And, to add insult to injury, as per their contract, until they reach the established production plateau, the I.O.C.s must increase their crude oil production. And the more barrels are produced, the more fees the federal government must pay to the I.O.C.s despite low oil prices. In general, this payment is done in kind, which means that, with low oil prices, the federal government needs a greater volume of crude oil to pay the I.O.C.s.

At the same time, the I.O.C.s have never been particularly fond of the T.S.C.s because the reimbursement fee was quite low for production after a certain threshold and because there were important upfront costs they had to sustain. In any case, at the time of their signature, the I.O.C.s decided to invest in Iraq because

  • it was important to re-enter Iraq after the nationalization of the 1970s

  • the first two rounds concerned already-discovered large fields (no exploratory risk)

  • the cost recovery was quite rapid so that project financing costs were reduced


However, also for the I.O.C.s. there is something more.
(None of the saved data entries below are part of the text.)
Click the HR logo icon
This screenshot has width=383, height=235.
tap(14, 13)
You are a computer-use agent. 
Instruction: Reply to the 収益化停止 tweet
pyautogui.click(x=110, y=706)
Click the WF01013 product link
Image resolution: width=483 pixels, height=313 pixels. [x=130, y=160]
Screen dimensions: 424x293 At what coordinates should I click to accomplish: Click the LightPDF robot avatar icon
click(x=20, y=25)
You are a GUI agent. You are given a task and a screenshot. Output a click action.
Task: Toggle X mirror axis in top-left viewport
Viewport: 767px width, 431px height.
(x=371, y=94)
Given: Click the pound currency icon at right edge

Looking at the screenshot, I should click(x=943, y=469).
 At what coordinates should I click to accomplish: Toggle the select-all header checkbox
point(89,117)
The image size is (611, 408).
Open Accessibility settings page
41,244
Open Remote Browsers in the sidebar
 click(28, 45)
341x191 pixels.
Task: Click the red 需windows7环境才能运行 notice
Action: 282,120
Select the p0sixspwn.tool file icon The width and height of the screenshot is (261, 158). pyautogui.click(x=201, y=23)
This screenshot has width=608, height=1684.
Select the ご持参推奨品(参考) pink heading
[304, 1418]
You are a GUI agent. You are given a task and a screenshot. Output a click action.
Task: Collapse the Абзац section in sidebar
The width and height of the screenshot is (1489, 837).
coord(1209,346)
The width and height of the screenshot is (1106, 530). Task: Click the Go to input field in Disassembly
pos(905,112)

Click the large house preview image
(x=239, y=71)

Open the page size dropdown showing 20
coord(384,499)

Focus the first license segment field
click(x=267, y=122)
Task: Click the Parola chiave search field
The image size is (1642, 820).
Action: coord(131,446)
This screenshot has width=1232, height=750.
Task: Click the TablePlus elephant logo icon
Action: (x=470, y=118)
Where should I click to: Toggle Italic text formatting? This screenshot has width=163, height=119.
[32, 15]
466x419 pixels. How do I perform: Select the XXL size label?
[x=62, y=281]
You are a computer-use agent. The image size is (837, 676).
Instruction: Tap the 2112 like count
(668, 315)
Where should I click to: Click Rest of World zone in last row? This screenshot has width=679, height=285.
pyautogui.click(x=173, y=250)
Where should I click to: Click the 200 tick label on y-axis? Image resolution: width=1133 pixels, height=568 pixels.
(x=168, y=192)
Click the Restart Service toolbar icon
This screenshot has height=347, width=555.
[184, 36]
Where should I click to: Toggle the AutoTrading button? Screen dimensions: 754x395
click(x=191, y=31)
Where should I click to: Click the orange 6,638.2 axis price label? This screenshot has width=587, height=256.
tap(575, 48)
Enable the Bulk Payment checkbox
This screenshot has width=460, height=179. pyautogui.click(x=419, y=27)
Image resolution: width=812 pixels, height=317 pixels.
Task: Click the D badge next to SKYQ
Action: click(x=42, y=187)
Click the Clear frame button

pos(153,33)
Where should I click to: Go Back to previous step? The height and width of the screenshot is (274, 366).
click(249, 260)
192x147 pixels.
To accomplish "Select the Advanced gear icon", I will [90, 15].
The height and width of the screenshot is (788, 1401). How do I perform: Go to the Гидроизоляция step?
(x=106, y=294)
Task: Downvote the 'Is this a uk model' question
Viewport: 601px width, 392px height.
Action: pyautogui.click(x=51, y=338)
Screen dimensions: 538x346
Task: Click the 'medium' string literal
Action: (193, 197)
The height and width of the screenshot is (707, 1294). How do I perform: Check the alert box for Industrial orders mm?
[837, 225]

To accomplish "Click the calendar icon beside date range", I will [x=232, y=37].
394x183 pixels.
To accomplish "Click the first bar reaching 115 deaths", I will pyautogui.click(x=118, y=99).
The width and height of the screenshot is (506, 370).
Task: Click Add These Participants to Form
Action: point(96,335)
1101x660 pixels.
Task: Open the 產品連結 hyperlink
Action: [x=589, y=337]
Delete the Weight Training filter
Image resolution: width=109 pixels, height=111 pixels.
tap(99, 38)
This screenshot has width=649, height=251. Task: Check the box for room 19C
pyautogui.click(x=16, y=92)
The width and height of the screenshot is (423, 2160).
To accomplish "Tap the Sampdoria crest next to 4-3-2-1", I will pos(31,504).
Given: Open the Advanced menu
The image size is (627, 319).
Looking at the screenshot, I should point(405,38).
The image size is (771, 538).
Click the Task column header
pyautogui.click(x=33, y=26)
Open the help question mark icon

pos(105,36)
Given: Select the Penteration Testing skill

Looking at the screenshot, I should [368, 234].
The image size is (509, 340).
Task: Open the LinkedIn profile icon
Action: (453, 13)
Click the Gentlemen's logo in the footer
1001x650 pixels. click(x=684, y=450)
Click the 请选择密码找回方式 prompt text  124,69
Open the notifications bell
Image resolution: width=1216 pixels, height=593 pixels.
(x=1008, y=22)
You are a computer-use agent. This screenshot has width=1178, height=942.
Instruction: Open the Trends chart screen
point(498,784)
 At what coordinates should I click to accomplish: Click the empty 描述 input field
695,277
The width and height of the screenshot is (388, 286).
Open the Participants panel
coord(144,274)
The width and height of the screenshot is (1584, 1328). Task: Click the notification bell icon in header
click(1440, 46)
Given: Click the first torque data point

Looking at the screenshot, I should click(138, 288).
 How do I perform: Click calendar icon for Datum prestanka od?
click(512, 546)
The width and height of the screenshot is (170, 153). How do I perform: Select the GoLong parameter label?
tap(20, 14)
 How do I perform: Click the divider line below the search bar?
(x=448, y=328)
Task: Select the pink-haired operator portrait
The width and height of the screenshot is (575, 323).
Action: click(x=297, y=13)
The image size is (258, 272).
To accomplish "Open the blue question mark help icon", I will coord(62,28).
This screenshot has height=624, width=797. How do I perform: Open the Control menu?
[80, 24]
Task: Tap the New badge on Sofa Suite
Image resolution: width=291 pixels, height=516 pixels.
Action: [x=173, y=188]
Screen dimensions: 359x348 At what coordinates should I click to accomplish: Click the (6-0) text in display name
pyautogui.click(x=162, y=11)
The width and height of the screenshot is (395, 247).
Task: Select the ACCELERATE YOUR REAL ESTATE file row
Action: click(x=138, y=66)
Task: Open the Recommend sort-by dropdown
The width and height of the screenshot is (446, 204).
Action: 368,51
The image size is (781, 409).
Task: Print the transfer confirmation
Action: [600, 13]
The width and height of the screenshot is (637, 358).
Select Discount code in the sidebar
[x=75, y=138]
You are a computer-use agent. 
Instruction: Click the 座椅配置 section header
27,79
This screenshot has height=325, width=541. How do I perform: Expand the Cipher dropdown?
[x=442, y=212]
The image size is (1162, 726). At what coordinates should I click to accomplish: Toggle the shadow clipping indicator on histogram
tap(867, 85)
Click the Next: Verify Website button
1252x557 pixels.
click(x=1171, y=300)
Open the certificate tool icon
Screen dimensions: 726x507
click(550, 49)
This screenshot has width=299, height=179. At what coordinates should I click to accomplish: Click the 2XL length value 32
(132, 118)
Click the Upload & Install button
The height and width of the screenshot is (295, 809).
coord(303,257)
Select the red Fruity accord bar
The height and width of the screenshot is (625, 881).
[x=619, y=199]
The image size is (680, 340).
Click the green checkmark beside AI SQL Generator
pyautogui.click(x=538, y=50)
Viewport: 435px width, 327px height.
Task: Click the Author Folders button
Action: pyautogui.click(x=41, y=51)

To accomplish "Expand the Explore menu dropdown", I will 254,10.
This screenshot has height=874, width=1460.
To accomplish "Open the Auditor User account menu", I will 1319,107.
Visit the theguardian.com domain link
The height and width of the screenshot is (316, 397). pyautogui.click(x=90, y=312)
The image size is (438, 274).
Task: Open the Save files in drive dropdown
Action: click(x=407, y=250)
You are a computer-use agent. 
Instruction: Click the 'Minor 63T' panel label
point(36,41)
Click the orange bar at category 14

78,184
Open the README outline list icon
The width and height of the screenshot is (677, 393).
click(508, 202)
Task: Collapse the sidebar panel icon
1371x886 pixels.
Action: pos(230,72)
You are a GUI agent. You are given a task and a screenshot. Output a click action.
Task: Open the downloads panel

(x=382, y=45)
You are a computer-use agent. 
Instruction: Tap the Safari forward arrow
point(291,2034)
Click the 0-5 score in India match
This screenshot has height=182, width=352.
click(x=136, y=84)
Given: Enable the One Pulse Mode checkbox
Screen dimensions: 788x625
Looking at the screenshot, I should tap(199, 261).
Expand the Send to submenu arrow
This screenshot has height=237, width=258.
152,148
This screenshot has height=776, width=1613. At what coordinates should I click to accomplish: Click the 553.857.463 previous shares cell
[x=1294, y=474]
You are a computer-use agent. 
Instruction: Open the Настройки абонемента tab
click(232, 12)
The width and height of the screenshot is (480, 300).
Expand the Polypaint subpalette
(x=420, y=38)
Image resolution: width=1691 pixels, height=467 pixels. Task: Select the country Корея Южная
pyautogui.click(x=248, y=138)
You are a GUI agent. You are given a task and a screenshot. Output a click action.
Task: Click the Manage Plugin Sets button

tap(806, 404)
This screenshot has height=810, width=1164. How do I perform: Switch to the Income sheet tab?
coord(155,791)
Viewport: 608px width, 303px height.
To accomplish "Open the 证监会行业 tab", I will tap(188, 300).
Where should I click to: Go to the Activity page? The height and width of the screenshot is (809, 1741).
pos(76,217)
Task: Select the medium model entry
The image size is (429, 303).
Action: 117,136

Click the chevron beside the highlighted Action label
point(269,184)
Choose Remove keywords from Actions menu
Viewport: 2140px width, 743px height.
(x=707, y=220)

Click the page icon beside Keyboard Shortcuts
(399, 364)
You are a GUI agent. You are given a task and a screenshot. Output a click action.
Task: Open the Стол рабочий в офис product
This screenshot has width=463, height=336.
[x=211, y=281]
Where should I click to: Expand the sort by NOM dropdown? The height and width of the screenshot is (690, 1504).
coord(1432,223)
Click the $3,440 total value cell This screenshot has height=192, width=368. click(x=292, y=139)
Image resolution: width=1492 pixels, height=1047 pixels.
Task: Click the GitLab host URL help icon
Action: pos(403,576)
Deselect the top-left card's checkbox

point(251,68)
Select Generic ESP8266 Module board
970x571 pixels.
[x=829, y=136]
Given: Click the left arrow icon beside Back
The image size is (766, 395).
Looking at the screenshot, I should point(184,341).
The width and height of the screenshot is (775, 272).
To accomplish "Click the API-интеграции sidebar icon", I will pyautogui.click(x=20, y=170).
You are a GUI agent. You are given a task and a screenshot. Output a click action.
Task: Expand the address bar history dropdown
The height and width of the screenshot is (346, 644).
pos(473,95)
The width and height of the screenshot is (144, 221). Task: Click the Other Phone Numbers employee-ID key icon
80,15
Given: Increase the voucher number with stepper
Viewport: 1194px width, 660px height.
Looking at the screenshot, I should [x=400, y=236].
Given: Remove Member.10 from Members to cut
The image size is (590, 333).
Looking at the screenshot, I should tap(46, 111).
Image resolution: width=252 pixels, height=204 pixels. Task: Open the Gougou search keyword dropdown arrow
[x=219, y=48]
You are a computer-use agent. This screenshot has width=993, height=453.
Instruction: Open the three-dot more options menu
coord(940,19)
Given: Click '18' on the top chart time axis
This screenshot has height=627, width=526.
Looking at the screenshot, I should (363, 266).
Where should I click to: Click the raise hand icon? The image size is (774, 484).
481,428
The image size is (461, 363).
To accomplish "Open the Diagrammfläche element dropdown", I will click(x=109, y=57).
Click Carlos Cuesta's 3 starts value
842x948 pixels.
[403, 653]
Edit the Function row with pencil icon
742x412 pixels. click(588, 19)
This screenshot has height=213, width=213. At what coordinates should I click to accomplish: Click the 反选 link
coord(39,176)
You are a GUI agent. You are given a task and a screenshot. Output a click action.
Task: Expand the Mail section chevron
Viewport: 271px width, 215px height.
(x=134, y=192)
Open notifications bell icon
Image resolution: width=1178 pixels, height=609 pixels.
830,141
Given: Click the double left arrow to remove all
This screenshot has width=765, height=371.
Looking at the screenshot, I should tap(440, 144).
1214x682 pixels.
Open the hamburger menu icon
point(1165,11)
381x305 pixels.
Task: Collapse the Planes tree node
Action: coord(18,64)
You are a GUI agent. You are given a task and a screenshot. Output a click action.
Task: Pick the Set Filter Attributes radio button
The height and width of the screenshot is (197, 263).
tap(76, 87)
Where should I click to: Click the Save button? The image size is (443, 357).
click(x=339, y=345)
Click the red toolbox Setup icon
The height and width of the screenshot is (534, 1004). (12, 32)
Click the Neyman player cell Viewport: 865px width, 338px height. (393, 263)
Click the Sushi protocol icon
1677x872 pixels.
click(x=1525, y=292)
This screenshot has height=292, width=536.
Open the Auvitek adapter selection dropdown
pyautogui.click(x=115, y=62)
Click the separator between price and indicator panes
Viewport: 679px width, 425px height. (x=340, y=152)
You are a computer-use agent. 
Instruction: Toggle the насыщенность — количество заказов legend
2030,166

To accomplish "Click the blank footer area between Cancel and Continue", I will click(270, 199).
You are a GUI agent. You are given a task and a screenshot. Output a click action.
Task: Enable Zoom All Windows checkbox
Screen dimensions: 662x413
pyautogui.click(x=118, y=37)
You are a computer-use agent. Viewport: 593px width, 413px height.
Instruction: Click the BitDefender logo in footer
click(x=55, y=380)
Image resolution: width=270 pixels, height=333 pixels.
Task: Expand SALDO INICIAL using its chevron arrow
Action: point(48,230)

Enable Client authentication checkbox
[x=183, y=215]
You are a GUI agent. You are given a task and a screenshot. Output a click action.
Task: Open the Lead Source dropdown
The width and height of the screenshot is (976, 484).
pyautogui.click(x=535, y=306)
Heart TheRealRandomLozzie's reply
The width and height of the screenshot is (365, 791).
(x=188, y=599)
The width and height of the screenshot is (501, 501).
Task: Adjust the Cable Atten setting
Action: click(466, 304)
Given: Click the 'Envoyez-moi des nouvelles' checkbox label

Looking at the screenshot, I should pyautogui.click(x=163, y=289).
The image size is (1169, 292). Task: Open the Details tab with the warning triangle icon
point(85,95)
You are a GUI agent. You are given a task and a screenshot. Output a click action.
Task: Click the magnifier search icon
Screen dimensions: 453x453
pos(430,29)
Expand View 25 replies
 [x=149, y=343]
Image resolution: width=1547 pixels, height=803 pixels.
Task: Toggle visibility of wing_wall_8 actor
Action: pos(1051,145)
With low oil prices, the T.S.C.s prescribe that the I.O.C.s’ remuneration should remain the same, but if the federal government is not able to pay, it will postpone its payments, i.e., the I.O.C.s will have increased financing costs. In addition, cost recovery is capped to a percentage of “deemed value,” which is “net production” in a quarter multiplied by the “provisional export oil price” for that quarter. This means that with low oil prices, there could be a decrease in the amount received by the I.O.C.s. as well.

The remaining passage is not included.